Army, intel officials say suspected US missiles kill 12 in Pakistan’s N. Waziristan region
By Munir Ahmad, APThursday, January 14, 2010
Officials: Alleged US missiles kill 12 in Pakistan
ISLAMABAD — Suspected U.S. missiles killed at least 12 alleged militants Thursday in a compound formerly used as a religious school in Pakistan’s North Waziristan tribal region, officials said, the eighth such attack in two weeks.
The strike illustrated the Obama administration’s unwillingness to abandon its missile campaign against insurgent targets along Pakistan’s northwest border with Afghanistan. Despite Pakistani protest, the attacks have surged in number in recent days.

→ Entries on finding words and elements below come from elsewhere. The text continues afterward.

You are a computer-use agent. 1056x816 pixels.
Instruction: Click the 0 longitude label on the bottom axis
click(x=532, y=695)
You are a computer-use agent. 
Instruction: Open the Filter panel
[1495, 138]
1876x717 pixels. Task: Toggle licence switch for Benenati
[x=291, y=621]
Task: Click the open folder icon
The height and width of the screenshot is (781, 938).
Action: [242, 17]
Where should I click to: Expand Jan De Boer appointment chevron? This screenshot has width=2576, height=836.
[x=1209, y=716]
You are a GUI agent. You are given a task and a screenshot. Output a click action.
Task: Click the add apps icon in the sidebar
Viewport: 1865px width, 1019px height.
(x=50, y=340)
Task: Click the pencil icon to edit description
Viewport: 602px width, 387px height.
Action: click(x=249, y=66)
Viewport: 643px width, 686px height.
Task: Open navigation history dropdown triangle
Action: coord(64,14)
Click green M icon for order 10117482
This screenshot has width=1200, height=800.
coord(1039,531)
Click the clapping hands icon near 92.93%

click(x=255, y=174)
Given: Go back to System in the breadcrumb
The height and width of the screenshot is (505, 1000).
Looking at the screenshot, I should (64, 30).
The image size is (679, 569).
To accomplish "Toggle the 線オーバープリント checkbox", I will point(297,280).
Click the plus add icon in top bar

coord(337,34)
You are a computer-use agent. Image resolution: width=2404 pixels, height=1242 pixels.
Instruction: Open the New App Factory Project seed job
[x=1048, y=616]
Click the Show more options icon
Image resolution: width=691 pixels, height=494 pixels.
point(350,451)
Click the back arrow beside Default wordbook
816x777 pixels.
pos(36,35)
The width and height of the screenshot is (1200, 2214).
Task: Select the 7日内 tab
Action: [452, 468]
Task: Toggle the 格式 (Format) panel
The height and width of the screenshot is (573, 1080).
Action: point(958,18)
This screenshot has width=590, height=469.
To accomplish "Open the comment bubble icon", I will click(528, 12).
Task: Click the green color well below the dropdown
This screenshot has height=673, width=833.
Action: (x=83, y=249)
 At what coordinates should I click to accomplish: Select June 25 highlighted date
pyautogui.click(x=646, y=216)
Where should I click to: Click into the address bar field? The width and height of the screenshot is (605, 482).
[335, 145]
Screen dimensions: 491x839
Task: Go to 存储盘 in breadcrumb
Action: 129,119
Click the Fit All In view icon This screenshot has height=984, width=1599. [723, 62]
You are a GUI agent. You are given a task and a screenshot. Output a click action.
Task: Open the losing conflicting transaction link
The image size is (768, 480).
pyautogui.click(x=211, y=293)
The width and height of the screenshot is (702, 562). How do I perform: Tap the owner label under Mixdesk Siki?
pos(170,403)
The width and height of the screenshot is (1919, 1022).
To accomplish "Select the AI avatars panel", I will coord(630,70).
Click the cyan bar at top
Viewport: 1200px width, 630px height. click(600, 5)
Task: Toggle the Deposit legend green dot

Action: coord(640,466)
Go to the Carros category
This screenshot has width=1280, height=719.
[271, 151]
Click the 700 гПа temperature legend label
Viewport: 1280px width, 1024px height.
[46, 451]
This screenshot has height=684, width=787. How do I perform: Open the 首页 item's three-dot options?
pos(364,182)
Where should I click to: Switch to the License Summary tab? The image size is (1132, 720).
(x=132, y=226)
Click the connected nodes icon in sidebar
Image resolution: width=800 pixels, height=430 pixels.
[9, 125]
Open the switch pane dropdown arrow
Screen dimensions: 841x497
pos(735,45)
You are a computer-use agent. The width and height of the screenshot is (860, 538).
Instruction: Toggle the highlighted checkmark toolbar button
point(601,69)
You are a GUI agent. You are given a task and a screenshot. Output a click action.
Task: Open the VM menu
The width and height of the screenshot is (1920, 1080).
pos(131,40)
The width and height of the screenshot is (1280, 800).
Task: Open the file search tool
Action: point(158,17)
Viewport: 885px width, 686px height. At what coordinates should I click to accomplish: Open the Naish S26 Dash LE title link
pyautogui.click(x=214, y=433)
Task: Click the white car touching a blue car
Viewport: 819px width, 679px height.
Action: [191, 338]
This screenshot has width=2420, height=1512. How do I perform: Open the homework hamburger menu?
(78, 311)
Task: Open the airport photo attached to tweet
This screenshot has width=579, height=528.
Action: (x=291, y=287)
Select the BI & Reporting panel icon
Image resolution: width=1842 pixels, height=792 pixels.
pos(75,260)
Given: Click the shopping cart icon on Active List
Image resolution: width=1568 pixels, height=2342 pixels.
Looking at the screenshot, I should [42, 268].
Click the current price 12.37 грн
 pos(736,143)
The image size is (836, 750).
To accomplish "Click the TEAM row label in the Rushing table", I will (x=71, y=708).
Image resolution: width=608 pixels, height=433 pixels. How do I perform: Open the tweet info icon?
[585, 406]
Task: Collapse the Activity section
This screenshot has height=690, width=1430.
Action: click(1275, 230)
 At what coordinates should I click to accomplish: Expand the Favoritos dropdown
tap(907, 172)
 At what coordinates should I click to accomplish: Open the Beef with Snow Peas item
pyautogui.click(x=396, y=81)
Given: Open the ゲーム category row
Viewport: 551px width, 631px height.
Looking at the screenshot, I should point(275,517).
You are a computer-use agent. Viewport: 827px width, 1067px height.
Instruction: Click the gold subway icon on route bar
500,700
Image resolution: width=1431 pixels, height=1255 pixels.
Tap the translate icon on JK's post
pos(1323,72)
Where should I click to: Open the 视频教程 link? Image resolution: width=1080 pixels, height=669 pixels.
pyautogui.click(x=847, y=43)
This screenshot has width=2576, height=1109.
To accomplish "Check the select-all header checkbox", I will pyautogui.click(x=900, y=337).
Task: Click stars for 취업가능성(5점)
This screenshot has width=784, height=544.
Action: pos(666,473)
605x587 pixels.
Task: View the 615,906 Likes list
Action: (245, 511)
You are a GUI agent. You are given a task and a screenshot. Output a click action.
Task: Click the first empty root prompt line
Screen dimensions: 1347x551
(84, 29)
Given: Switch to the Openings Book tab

Nearly all the attacks in recent months have focused on North Waziristan, a segment of Pakistan’s semiautonomous tribal belt where militant networks focused on battling the U.S. and NATO in Afghanistan are based. Some of those militants are believed to have been involved in a late December attack that killed seven CIA employees in eastern Afghanistan.
It’s a region that the Pakistani military has been wary of treading, partly because groups based there have not directly threatened the Pakistani state. The army has struck truces with some of them to keep them out of its battle against the Pakistani Taliban — who have attacked Pakistan in numerous ways — in neighboring South Waziristan.
At least two missiles hit the Pasalkot area of North Waziristan around 7 a.m., landing in a sprawling compound that has been used as a religious school in the past. The identities of the dead were not immediately known, an army official and an intelligence official said.
The officials spoke on condition of anonymity because they were not authorized to speak to media on the record.
The strike came as Richard Holbrooke, a U.S. special envoy to Pakistan and Afghanistan, was visiting parts of Pakistan.
The U.S. rarely discusses the covert missile campaign, though in the past American officials have lauded it as a successful tactic that has killed several top al-Qaida operatives as well as Pakistani Taliban chief Baitullah Mehsud.
Pakistan formally protests the drone-fired strikes, saying they violate its sovereignty and spur more anti-American sentiment among the population, but many analysts believe the nuclear-armed South Asian nation secretly aids the campaign.
During a Wednesday media conference with Holbrooke, Pakistani Foreign Minister Shah Mahmood Qureshi stopped short of completely ruling out the missile attacks, but said there were certain “red lines” that Washington must not cross.
“Pakistan feels that it would undermine our relationship if there is expansion of drones and if there are (U.S.) operations on the ground,” Qureshi said.